At its 2013 statewide Winter Conference, the Texas Medical Association (TMA) Board of Trustees formally adopted a resolution calling upon the political leaders of Washington and Texas to immediately develop a bipartisan solution to reform and expand the state’s Medicaid program.
“The Texas Medicaid system is broken, said TMA President-elect Stephen Brotherton, MD. “As a result, it is morally unconscionable for national-state public policy gridlock to deny proper medical care for over 1 million of our state’s low income families and Texans with disabilities.”
“While we expand the state’s Medicaid system, we need to reform it to attract physicians back to the program,” he said. “The current system offers the promise of coverage without adequate funding to ensure access to care. It is fraught with exasperating, unyielding red tape.”

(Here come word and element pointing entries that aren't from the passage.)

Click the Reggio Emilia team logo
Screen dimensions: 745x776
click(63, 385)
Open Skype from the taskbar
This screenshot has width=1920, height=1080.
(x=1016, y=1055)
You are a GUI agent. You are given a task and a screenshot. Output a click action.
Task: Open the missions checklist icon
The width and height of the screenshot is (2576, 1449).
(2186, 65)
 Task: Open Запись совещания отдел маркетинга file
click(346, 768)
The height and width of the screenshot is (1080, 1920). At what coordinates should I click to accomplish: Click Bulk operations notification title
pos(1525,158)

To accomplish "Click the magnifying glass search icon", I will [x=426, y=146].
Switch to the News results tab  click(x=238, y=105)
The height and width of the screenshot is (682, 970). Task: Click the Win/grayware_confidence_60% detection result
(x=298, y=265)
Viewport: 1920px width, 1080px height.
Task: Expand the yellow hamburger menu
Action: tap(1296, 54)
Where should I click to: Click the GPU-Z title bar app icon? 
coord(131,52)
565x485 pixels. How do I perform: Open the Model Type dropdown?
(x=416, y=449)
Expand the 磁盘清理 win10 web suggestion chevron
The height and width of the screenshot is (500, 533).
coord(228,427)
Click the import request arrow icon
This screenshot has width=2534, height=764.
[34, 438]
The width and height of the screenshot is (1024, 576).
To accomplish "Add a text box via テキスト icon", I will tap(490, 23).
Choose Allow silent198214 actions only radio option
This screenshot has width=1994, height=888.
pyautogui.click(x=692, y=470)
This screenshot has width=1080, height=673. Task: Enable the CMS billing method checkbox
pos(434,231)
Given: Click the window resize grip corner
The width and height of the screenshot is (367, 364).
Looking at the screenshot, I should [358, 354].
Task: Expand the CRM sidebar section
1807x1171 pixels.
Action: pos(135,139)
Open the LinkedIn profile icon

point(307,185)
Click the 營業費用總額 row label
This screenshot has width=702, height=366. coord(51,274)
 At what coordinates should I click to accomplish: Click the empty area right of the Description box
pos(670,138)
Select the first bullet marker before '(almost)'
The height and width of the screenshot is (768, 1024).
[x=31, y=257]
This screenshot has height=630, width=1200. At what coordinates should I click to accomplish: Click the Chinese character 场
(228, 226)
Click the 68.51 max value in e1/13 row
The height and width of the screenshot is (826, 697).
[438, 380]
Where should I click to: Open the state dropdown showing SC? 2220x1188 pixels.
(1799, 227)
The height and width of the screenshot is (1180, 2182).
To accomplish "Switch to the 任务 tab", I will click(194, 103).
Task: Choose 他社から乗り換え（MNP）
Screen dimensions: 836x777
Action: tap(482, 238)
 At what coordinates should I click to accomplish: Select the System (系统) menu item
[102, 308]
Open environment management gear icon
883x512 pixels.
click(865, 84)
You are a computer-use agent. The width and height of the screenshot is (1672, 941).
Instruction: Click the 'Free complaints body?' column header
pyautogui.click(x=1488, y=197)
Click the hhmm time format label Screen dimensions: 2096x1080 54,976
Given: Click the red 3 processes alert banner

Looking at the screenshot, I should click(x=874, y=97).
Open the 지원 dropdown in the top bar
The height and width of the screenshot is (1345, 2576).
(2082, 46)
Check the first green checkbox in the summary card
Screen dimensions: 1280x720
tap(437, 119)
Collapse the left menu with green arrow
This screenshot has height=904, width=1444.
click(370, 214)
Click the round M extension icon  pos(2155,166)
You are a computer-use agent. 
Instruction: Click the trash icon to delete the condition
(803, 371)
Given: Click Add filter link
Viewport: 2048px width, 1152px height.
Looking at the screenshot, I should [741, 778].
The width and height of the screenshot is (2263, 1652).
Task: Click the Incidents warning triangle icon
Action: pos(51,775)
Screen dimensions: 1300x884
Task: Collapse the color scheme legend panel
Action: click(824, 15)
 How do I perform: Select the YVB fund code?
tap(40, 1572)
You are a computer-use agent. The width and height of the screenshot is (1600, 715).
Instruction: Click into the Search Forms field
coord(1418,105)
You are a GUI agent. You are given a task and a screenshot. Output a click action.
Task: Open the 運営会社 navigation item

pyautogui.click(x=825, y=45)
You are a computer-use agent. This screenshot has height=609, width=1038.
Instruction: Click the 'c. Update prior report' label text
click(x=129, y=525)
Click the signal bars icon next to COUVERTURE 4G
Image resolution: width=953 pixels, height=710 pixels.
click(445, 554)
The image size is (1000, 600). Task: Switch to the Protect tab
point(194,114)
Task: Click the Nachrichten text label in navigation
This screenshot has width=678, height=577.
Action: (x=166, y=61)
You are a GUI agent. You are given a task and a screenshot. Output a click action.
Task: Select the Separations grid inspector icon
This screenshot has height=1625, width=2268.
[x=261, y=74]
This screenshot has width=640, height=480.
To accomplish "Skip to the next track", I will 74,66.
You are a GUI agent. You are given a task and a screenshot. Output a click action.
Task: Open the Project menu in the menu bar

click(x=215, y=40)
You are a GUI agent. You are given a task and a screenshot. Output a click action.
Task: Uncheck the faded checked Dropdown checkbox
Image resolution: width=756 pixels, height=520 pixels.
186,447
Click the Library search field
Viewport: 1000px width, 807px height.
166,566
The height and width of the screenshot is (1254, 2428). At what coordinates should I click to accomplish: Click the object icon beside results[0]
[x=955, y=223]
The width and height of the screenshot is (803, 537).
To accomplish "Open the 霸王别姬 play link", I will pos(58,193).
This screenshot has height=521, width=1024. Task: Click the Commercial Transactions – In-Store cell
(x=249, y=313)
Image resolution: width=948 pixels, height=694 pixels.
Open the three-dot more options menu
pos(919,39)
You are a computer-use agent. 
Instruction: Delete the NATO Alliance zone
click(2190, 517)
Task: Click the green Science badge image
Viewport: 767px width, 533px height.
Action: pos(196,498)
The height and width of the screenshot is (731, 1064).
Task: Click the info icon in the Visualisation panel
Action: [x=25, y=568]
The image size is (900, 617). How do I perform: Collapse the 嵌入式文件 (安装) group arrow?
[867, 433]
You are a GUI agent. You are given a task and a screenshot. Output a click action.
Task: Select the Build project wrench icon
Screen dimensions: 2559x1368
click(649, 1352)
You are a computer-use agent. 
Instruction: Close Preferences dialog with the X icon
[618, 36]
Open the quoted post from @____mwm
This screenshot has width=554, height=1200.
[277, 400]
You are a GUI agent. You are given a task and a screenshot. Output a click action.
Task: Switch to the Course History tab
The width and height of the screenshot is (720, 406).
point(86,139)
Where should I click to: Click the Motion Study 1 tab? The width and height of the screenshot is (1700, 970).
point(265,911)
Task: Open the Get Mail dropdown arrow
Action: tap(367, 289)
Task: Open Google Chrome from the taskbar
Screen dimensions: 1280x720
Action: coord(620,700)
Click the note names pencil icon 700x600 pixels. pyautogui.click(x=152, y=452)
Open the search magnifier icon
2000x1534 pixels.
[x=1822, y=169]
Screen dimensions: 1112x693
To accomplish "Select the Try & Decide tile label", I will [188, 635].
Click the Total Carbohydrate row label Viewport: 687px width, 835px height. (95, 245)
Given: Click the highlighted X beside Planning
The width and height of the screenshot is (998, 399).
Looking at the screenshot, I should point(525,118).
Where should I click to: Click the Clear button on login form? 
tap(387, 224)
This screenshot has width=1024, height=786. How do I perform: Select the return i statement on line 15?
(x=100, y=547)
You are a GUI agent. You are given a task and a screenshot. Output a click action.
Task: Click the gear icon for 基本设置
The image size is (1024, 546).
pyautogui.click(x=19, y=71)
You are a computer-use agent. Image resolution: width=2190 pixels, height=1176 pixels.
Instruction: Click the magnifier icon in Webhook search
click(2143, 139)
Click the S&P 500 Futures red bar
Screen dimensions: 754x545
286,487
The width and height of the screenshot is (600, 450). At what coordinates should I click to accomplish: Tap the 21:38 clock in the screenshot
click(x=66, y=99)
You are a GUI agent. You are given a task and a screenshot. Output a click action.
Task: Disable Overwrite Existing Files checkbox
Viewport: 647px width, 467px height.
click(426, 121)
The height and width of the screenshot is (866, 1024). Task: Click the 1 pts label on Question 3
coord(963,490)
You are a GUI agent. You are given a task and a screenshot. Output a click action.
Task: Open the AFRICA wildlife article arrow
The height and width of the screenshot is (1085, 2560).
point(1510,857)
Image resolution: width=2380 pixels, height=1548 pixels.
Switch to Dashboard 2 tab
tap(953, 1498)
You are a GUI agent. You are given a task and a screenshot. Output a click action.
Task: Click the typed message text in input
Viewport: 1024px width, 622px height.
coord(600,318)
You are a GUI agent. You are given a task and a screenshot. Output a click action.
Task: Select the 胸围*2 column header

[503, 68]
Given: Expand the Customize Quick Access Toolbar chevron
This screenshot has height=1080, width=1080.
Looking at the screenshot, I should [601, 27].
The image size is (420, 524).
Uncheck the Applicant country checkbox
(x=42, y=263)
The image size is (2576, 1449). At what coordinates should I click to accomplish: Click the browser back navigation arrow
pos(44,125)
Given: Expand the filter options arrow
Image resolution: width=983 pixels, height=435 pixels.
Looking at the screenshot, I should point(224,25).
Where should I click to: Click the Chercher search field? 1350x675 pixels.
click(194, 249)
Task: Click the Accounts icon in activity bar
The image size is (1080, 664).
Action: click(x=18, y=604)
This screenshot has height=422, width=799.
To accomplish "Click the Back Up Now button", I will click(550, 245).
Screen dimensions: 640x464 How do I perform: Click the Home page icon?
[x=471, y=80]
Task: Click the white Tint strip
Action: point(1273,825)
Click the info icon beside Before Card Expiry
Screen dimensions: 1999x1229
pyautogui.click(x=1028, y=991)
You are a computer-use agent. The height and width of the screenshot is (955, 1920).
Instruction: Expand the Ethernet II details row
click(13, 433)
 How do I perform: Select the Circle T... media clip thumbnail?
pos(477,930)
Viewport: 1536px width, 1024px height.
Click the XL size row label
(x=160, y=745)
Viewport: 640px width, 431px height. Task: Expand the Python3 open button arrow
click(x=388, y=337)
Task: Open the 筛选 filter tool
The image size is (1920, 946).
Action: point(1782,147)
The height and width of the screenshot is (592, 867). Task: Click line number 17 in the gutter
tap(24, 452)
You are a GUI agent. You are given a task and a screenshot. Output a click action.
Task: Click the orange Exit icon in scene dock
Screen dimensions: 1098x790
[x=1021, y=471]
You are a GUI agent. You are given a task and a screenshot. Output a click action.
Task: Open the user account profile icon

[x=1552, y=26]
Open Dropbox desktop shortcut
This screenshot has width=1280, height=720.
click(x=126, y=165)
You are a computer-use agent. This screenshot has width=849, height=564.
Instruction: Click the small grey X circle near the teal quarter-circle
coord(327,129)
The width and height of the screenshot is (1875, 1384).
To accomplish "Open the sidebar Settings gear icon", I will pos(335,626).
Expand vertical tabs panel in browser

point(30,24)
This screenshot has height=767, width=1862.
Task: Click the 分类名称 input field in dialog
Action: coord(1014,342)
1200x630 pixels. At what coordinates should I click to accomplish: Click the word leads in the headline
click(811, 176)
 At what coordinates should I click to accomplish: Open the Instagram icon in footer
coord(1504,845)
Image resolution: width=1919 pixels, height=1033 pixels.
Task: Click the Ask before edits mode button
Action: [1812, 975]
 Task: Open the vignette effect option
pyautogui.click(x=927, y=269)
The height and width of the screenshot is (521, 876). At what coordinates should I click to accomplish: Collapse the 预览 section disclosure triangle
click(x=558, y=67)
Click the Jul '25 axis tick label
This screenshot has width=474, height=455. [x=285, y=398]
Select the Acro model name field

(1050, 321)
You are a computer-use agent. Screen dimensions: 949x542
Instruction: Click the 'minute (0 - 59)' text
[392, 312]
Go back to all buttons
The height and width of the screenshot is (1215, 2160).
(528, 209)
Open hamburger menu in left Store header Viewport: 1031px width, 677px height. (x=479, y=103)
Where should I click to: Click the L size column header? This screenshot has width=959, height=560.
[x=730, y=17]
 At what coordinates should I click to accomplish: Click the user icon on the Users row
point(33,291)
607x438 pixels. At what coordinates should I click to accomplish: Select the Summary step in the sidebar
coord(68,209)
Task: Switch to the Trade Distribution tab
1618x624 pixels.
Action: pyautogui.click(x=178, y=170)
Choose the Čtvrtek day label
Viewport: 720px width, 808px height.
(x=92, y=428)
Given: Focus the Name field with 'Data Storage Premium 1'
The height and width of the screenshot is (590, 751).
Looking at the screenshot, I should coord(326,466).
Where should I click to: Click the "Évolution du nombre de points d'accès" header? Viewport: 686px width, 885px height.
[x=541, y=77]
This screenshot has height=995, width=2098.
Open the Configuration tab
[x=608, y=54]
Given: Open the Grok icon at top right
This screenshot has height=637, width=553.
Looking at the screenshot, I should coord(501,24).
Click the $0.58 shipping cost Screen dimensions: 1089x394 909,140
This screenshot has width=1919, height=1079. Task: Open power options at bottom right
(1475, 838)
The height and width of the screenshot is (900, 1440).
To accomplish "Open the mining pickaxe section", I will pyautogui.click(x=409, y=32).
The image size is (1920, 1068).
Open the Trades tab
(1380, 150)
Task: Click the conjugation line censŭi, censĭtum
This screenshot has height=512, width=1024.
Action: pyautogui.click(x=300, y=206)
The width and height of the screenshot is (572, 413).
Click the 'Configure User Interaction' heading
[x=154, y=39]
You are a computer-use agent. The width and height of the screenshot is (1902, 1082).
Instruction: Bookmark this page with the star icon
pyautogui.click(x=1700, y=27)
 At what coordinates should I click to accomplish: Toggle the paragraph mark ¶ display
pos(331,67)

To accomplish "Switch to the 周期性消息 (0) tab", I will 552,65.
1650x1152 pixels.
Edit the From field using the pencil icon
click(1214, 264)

“Additionally, we need to make sure Medicaid payments cover the real cost of health care. If we don’t address these two critical reforms, our state’s Medicaid physician participation crisis (only 3 out of 10 Texas physicians now accept all new patients) will worsen.”
Instead, Dr. Brotherton and TMA leaders called on state leaders and lawmakers to “look beyond the federal government expansion solution and design a solution that works for Texas and for Texans.”
“Texas physicians share both the taxpayer concerns of our state leaders as well as the very realistic medical care concerns of our state’s uninsured population,” Dr. Brotherton said.
TMA is calling on Texans to use their ingenuity to “devise a comprehensive solution that:
- Draws down all available federal dollars to expand access to health care for poor Texans;
- Gives Texas the flexibility to change the plan as our needs and circumstances change;
- Clears away Medicaid’s financial, administrative, and regulatory hurdles that are driving up costs and driving Texas physicians away from the program; and
- Relieves local Texas taxpayers from the unfair and unnecessary burden of paying the entire cost of caring for their uninsured neighbors.”
TMA is the largest state medical society in the nation, representing more than 47,000 physician and medical student members. It is located in Austin and has 120 component county medical societies around the state. TMA’s key objective since 1853 is to improve the health of all Texans.